In Waltrop könnte es auch irgendwann so weit sein. Die Voraussetzungen haben Politik und Verwaltung geschaffen: Es gibt einen mehrheitlichen Ratsbeschluss aus dem September 2021, mit dem das Bauprojekt B474n grundsätzlich befürwortet wurde. Und der Verwaltungschef hat sich mehrfach für die Straße ausgesprochen - Marcel Mittelbach (SPD) ist damit in den erfolgreichen Wahlkampf gezogen und hat unlängst erst in einem Interview mit dieser Redaktion sein „Ja“ zur B474n noch einmal bekräftigt. Wie im Übrigen die neue CDU-Stadtverbandsvorsitzende Claudia Fischer auch.
Auto im Zentrum der Pläne
Gleichwohl hat die Stadtverwaltung in Person von Baudezernentin Jeannette Sebrantke und Andrea Sundtrup (Stadtplanung) die nicht ganz unberechtigte Frage aufgeworfen, ob wirklich alle noch wissen, was da vor Jahrzehnten geplant wurde und beschlossene Sache ist - zu erwartende Gerichtsprozesse hin oder her. Heute würde man anders an so ein Straßenbauprojekt gehen, sagt Sebrantke. „Das stammt aus einer Zeit, als autozentriert geplant wurde.“ Die Straße ist auf Waltroper Gebiet vierspurig, in Datteln noch zweispurig. Radwege gibt es keine.
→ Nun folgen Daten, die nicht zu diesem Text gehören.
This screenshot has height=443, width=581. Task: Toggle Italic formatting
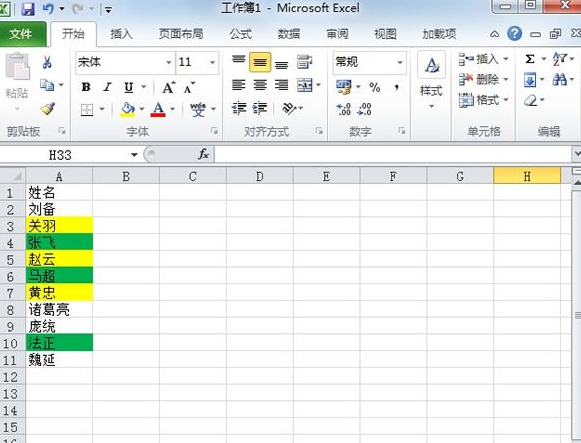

Die Frage ist: Wie geht es weiter? Zwischen den Zeilen könnte man herauslesen, die Bürger ein zweites Mal nach ihrer Meinung zu der Straße zu befragen. Ein aufwändiges Verfahren, sicherlich, mit dem man die Diskussion aber auch ein für alle Mal beenden könnte. Denn auch das gehört zur Wahrheit: 2008 haben sich zwar 78 Prozent der Waltroperinnen und Waltroper für die Straße ausgesprochen. An der Befragung teilgenommen haben aber nur 57 Prozent der Bevölkerung. Das heißt: Rund ein Drittel der Waltroper hat „Ja“ zur B474n gesagt. Damals, als Barack Obama Präsident der Vereinigten Staaten von Amerika wurde.